> **GIVEN TEXT**
****

# A Salvini Special!



## CiChLiD LoVeR128 (Mar 22, 2006)

Well I thought I would show you guys my Salvini! The first part of the clip is my 2nd pair with their first freeswimmers. They are about a week and a half old! However, if you notice there's not a lot. It's because she is still rather young! I baught her from Jeff Rapps. The 2nd tank into view is one of my Salvini growout tanks which is a 29 gal. Those fry are about a month and a half old! The other growout tank the new 30 gal is the 3rd tank in view which is still cycling! And finally my 55 gal with their 3rd batch! This batch is about 2 1/2-3 weeks old!  I hope you enjoy! If you want to see more of the tanks just ask and say which one and I will gladly show it again! 

http://s100.photobucket.com/albums/m20/ ... V01902.flv


----------



## sweetsummerrose (Mar 11, 2008)

OOOOhhhhh, cool!!!!! We just had ordered and received 2 salvinis last week!!! (plus 4 red terrors and a calvus!) Makes me more excited after seeing your video, they are such a gorgeous fish!!! Thanks for showing!!! :thumb:


----------



## Big Vine (Feb 26, 2007)

That 55 gal. female is gorgeous! 8) 
I love watching the 29 gal. growout tank...tons of activity in there---I bet you can just sit there and watch for hours; studying all the youngins' to see which ones show the most potential and attitude. Are you able to see individual personalities from this group of juvies yet?
BV


----------



## WhitetigerFish (Aug 16, 2008)

Tanks are awesome! I agree that 55g female stole the show. WoW


----------



## stuckinthemiddle (Feb 26, 2008)

whoa....so what are you gonna do with all those fry? Is there a LFS that you can sell them too?...too bad I dont live closer!


----------



## CiChLiD LoVeR128 (Mar 22, 2006)

> That 55 gal. female is gorgeous!

****

> **INFORMATION PROVIDED**
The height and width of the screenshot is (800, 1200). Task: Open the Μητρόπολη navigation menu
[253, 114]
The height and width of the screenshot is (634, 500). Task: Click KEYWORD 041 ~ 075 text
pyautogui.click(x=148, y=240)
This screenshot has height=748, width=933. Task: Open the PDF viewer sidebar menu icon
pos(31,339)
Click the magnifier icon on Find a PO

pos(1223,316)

****

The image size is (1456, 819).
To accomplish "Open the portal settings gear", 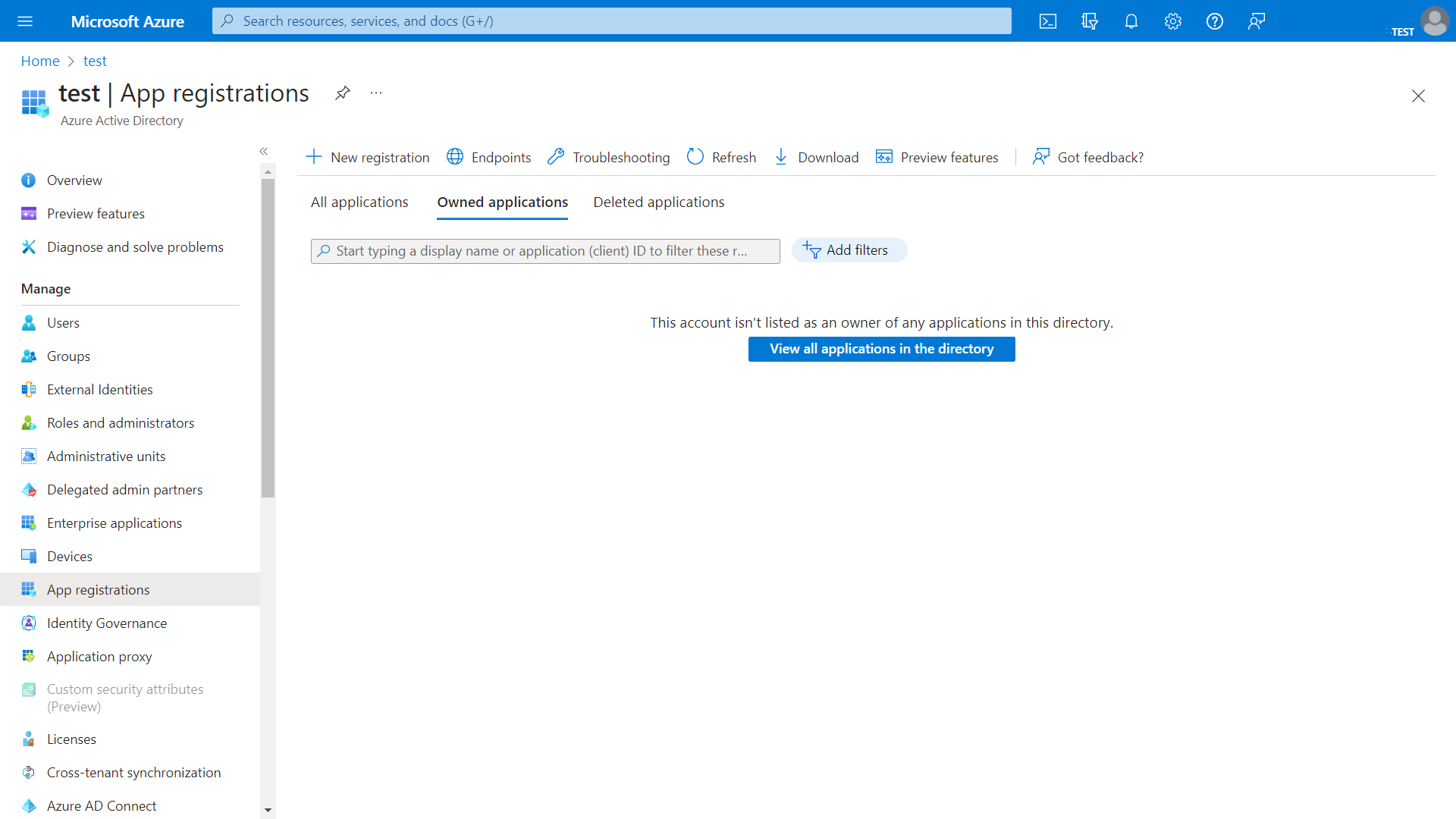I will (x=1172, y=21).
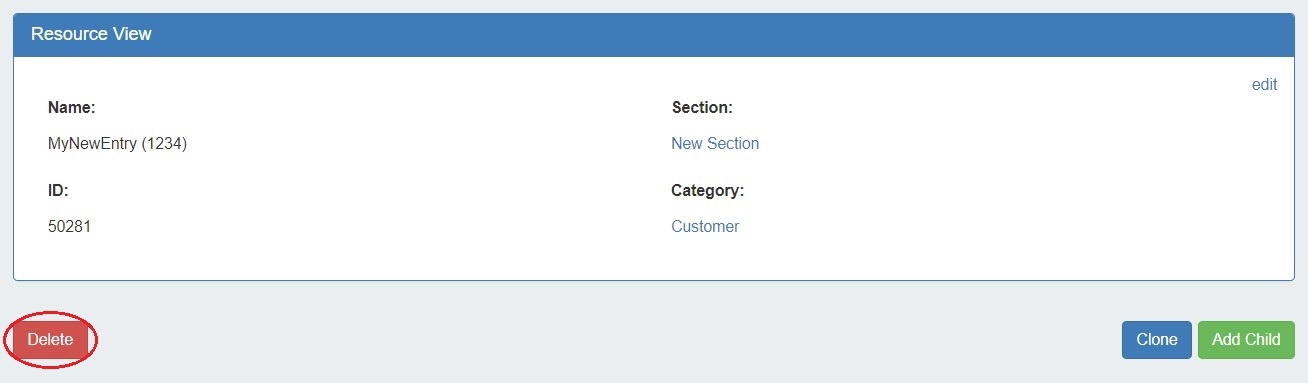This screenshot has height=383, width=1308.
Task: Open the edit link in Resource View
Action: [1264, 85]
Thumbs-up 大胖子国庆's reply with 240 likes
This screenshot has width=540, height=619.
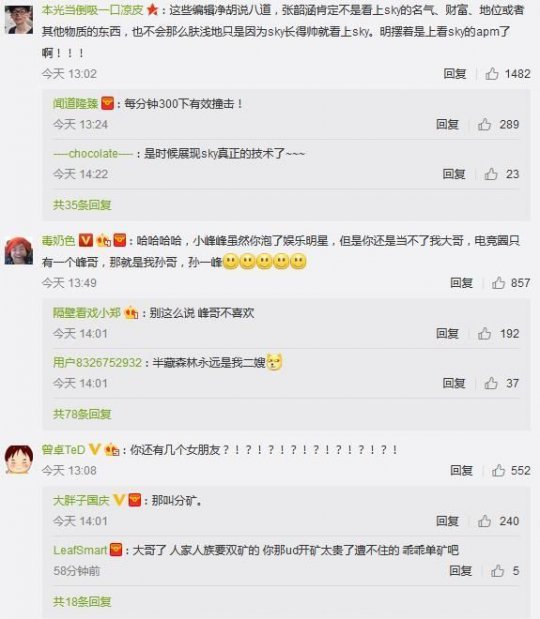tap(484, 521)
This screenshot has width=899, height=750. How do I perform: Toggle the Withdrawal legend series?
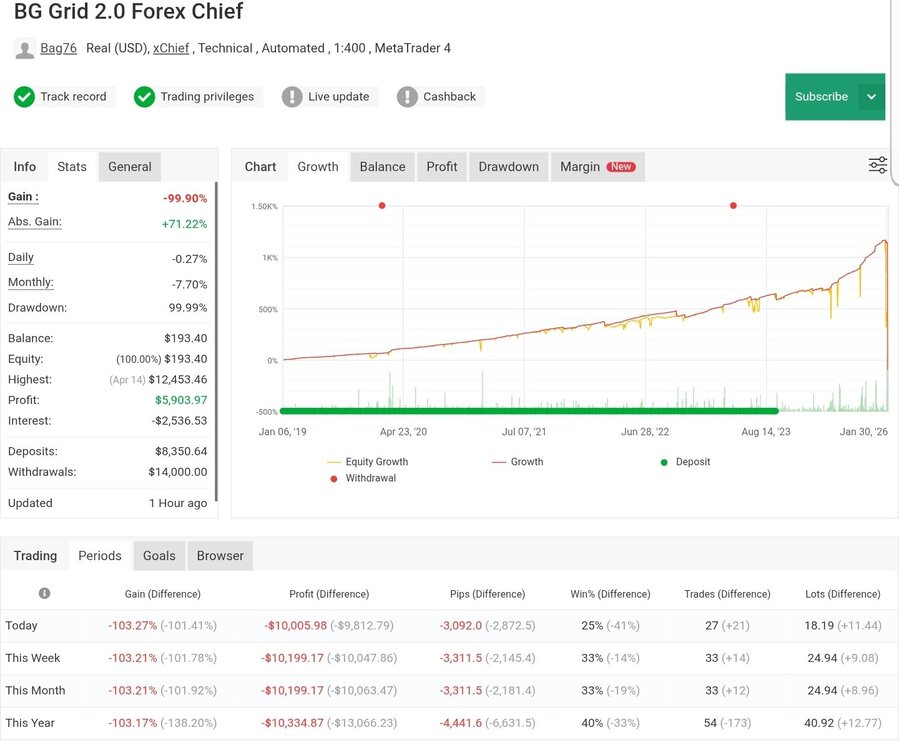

****

> **TASK INSTRUCTIONS**
- a) According to the Salvini forum thread, why are there not many freeswimmers in the second pair's first batch? Answer in one to three sentences.
- b) Copy the passage of the Salvini forum thread starting at "## Big Vine" and ending at "(Aug 16, 2008)".
- c) Write what comes next in the forum thread about Salvini cichlids, picking up after its final line.
The records have nothing to do with the Salvini forum thread.

> **WRITTEN ANSWERS**
- a) There are not many freeswimmers because the female of the second pair is still rather young. She was bought from Jeff Rapps.

- b)
## Big Vine (Feb 26, 2007)

That 55 gal. female is gorgeous! 8) 
I love watching the 29 gal. growout tank...tons of activity in there---I bet you can just sit there and watch for hours; studying all the youngins' to see which ones show the most potential and attitude. Are you able to see individual personalities from this group of juvies yet?
BV


----------



## WhitetigerFish (Aug 16, 2008)

- c)
> I love watching the 29 gal. growout tank...tons of activity in there---I bet you can just sit there and watch for hours; studying all the youngins' to see which ones show the most potential and attitude. Are you able to see individual personalities from this group of juvies yet?
> BV


Yeah she is beautiful but not as beautiful as the 1st Female that I had. I still miss her  . I don't so much miss the color it's more of the bond that we had! Yeah I do too! I love how they all come up when I am watching them and waiting for food! They have TONS of personality! And they are constantly hungry! :lol: I am able to see potential and attitude! But surprisingly they aren't very aggressive! Yet.....anyway! :lol:



> whoa....so what are you gonna do with all those fry? Is there a LFS that you can sell them too?...too bad I dont live closer!


Yep there is a couple of LFS's around that will take them! And so I was going to sell them there and my real plan was also to start shipping but we will see! Hopefully I will be able to! I was also going to sell them on the Greater Chicago Cichlid Association! Well if I get into shipping and you are still interested I will be more than happy to give some to you! 

I am going to raise this batch that's in the 29 gal and then the other batch in the 40 gal and have 2 seperate batches going! And then as future spawns come they will be used as food for the other pairs!

Thanks guys for watching and the kind words! :thumb: More videos will come if you guys are interested!


----------



## sjlchgo (Mar 2, 2008)

Those are beautiful!! Just got 3 myself...going to get 2 more. Loved the video!


----------



## CiChLiD LoVeR128 (Mar 22, 2006)

Thanks man! 

Oh cool your from Chicago! I love Chicago!  Beat's boring Central Illinois anyday! :lol: :thumb: 
Good luck with your Sals! :thumb:


----------



## marge618 (Mar 12, 2006)

Thanks for sharing your Salvini pictures. Your salvini have wonderful color and look really healthy. Glad you have LFS to sell the juveniles.
Later,
Marge


----------



## sjlchgo (Mar 2, 2008)

When I click the link it asks for a password....how do I view the video?


----------



## CiChLiD LoVeR128 (Mar 22, 2006)

Oh sorry man I deleted the video a week or so ago. I can make a new video if you want!


----------



## CiChLiD LoVeR128 (Mar 22, 2006)

I made a new video but I will post it in the morning. For some reason it's just not working at the moment!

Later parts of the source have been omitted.